History shows that no one wins an actual trade war. The depth of the adverse Economic impact relies largely on the scale and duration. And that itself is influenced heavily by the Geopolitical situation at the time and to what extent the threat or actuality of a trade war Escalates. The Market’s reaction throughout largely depends on the extent to which investors and traders believe the trade war and impact will continue until a resolution either way. Opportunities therefore present themselves when that perception changes or fluctuates. But until such time that Negotiation can secure a resolution one way or the other, it begs the question  whY:

HISTORY shows that nations cannot win a trade war.

Donald Trump said “Trade wars are good, and easy to win.” 

The evidence doesn’t support this.  It is no coincidence that the two most prominent trade wars of the twentieth century helped precipitate the two largest percentage stock market falls of the century.

The Smoot-Hawley Tariff Act of 1930 is attributed as one of the largest causes of the 1930s Great Depression. By imposing steep tariffs on roughly 20,000 imported goods America’s trading partners, led by Canada, retaliated with tariffs on United States exports, which plunged 61 percent from 1929 to 1933. The tariffs were repealed in 1934. But its enactment in 1930 understates its role in the 1929 crash. It was born actually as an agricultural tariff during the election of 1928 helping to scupper the League of Nations idea of a ‘tariff truce’. Drafted in January 1929 the Bill was passed by House of Representatives in June 1928 and passed onto the Senate which only passed it 8 months after the Crash. By September 1929, the month before the Crash, the Hoover administration had already noted protests from 23 trading partners at the prospect of higher tariffs.

The PERSISTENT threat of protectionism and retaliation underpinned the Stock Market crash of 1929.

Similarly, Reagan’s semi-conductor tariffs against Japan announced on April 17th1987 marked an important step in deteriorating international relations. This account of 1987 neatly highlights the similarity to 2018 and how a trade war was the arguable trigger for the Black Monday crash.

The persistent deterioration in international relations underpinned the 1987 crash.

The economic impact of a trade war depends largely on the scale and duration.

History shows that no one wins in a full-scale trade war.
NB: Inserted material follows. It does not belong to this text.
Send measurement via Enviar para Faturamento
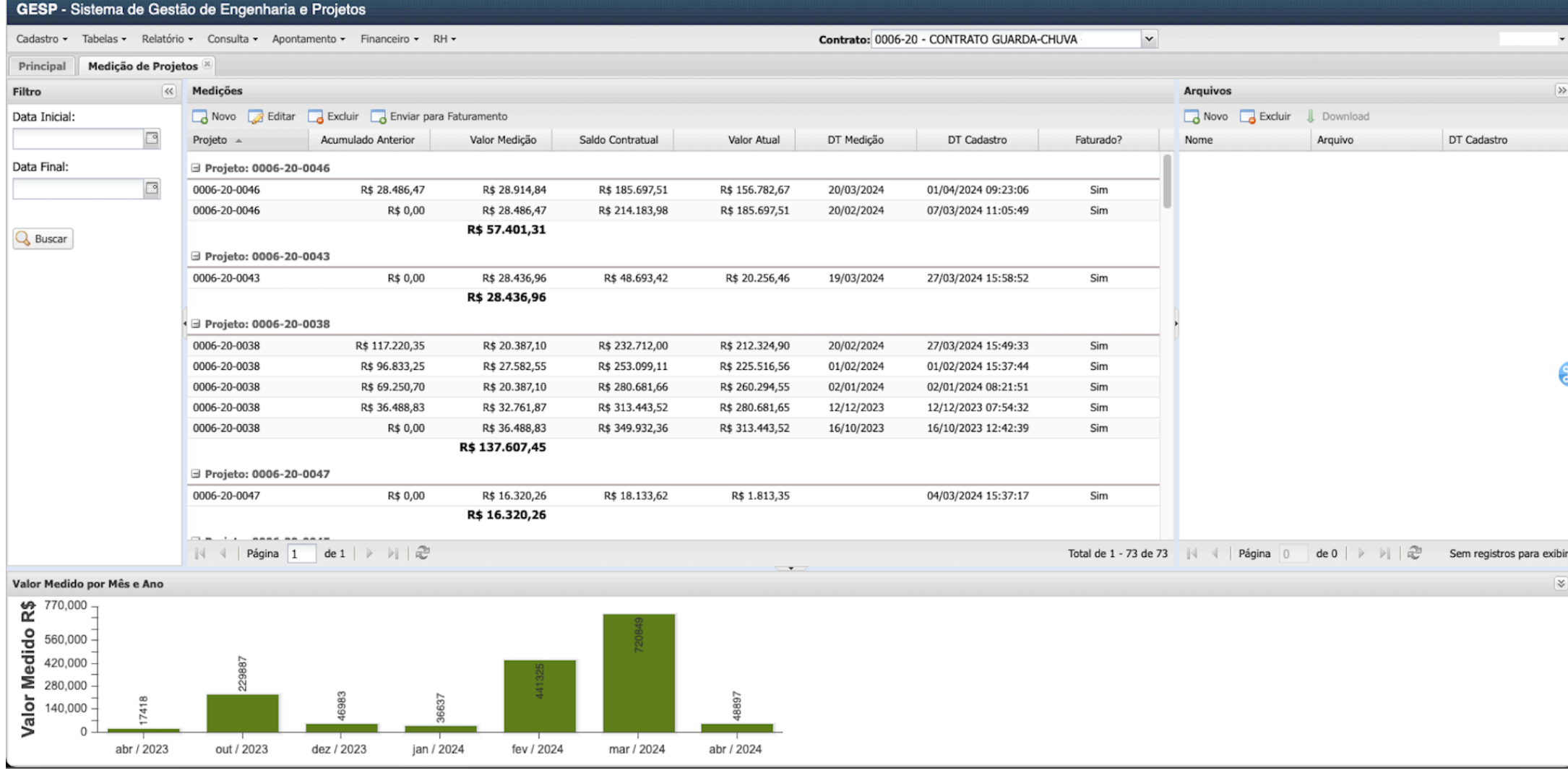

Its creates inflationary pressures, distorts production away from the most efficient producers, hurts consumers and instils a level of uncertainty that deters investors and potentially creates an investment gap that has a later detrimental impact on both employment and growth.

The American consumer would arguably be the most affected by a trade war as tariffs force up rices,  create general inflationary pressure and particularly squeeze the margins of manufacturers that use the higher priced steel and aluminium such as aircraft and auto manufacturers.   As Powell said on Friday “Tariffs can push up prices, but again it’s too early to say whether that’s going to be something that happens or not.” But the implication for interest rates and therefore economic growth would be clear.

The scale of the future impact of a trade war on the global economy and stocks is currently difficult to assess at the current level of escalation.  They remain proposals (for 60 days) and limited if not restricted. Adam Slater, Oxford Economics sees “the scope of the moves to date as relatively limited” and having only “a marginal impact on the US economy”.   As they stand now they are unlikely to make a dent in either the federal government deficit or the US goods trade deficit – possibly a false justification for further escalation.

None of the top five US import goods from China are affected. The tariffs are targeting high-tech and industrial sectors where China seeks to be a world leader by 2025. One third of American TVs and 40% of aluminium products come from China. The US has also excluded products where penalties might disrupt the US economy or those that would hit consumers hard. In total, these amount to annual imports worth about $50bn, not huge when compared with the $2.4tn of US total goods imports in 2017 or the $506bn of US imports from China.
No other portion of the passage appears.